(Records contained in a dataset)
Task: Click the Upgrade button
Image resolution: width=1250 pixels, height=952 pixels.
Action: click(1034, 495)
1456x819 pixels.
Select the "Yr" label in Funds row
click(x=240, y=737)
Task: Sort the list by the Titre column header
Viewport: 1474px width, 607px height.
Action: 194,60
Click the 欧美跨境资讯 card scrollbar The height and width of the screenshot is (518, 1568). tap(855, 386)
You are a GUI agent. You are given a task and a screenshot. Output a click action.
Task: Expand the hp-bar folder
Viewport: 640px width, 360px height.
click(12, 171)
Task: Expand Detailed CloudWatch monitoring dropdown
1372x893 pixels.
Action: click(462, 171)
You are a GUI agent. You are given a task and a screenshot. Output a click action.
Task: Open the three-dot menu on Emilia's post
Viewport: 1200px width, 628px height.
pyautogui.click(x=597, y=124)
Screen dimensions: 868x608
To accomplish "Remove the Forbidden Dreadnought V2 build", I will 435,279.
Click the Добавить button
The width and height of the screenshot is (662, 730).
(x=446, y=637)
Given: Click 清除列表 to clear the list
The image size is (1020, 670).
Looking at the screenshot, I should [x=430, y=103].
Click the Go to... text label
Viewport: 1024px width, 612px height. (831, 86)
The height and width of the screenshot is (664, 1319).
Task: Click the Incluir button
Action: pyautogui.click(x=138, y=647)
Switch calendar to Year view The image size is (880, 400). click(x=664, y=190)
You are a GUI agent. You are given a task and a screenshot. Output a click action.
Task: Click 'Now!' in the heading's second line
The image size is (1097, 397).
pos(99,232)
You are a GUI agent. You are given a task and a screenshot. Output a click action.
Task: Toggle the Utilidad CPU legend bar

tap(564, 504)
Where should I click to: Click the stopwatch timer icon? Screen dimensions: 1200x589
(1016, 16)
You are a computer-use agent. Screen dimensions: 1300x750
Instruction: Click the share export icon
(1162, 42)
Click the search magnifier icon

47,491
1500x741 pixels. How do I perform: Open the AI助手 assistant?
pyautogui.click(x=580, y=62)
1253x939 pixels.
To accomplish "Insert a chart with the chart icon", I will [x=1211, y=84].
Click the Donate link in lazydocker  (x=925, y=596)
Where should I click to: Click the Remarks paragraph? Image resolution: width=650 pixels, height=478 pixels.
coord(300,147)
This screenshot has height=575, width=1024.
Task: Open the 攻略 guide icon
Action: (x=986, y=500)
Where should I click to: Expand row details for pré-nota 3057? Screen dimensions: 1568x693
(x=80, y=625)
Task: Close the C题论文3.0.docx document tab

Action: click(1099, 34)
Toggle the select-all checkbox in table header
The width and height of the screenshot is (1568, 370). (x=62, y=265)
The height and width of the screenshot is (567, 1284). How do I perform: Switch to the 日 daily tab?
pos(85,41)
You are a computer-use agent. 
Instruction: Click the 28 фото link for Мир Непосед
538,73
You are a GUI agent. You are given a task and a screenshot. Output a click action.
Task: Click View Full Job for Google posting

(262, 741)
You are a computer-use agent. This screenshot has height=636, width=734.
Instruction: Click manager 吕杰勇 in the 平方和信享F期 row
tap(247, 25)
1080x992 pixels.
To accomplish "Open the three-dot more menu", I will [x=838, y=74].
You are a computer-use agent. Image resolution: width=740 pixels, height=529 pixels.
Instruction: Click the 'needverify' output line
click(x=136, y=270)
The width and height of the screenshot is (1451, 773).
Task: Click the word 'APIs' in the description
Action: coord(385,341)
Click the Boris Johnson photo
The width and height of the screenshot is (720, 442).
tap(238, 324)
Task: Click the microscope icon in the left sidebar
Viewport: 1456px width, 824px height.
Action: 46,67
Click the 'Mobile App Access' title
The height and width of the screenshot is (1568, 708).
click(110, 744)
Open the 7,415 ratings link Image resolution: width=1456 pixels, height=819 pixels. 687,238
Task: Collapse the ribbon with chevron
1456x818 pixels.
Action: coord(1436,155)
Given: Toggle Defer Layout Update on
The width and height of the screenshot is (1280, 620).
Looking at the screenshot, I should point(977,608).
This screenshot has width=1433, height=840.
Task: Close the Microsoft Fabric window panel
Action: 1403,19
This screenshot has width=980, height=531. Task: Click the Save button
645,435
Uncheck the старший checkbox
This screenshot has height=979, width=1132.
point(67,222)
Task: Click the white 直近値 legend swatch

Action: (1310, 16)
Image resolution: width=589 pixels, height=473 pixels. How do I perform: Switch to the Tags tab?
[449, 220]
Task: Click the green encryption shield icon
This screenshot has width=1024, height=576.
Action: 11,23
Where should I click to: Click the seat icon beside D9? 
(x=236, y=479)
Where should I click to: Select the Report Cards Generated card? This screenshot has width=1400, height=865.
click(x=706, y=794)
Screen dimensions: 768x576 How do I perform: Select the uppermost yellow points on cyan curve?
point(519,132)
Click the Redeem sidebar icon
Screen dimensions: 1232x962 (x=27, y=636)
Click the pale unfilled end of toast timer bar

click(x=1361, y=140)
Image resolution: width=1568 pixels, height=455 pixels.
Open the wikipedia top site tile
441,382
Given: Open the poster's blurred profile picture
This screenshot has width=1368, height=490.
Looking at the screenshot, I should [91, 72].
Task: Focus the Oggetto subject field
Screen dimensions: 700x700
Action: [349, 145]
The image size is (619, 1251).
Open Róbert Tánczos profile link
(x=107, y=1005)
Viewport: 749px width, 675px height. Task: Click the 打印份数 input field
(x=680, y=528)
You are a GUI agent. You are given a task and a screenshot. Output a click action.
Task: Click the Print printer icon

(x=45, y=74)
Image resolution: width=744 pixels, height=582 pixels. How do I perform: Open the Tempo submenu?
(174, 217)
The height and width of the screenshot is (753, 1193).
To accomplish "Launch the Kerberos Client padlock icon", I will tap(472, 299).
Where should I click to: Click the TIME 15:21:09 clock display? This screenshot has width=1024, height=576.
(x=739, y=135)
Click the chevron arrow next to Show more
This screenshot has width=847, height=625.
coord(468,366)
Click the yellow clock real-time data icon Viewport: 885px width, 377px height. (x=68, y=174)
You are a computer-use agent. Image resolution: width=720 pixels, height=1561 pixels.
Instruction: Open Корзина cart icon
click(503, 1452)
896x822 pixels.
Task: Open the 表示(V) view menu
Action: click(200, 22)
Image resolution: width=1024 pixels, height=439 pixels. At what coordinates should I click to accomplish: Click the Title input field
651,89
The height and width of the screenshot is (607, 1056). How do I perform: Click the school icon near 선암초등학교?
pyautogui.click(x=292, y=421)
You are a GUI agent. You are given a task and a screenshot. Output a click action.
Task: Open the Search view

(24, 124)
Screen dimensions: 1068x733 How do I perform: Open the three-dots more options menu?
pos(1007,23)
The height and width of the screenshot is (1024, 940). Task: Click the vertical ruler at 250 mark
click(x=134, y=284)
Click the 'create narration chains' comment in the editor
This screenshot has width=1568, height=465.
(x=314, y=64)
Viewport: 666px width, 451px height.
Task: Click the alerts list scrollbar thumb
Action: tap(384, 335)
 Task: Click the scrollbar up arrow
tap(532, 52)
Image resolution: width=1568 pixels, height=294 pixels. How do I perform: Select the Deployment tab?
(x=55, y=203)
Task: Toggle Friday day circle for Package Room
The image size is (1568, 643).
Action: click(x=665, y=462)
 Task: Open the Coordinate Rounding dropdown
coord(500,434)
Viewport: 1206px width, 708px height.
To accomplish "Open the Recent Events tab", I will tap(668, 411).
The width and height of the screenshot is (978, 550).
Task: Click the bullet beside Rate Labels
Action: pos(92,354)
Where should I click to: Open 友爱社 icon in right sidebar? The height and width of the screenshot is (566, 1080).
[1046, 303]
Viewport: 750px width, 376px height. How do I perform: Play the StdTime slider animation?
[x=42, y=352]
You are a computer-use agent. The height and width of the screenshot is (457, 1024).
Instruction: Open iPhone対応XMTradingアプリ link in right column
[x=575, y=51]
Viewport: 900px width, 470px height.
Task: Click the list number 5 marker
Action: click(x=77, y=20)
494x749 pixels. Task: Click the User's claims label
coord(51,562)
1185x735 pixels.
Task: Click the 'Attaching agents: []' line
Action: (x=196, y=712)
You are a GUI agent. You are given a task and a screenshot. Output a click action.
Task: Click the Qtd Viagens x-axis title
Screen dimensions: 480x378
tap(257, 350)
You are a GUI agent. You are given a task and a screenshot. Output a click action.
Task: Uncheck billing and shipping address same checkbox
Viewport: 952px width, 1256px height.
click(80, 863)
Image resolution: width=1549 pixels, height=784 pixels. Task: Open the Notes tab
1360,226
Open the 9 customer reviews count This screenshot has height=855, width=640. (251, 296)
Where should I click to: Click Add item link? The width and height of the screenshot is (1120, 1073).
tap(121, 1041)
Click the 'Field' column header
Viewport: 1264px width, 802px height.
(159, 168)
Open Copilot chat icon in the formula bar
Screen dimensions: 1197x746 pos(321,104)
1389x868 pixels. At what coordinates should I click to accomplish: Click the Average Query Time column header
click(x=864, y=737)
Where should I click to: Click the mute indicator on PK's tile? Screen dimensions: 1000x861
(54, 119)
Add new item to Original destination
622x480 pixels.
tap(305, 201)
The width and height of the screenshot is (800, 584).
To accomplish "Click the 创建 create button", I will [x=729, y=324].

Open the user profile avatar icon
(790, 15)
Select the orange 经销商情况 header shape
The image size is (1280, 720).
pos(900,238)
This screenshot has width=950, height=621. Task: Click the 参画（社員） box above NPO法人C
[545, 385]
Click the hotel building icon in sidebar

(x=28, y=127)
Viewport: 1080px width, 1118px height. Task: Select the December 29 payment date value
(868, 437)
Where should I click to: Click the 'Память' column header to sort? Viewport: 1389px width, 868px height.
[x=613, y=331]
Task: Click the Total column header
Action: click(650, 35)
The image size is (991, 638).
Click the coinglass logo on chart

- _Your goal_
Determine how many lines in the entries above contain the word "chart", and respond with the number alone.

- _Worked solution_
2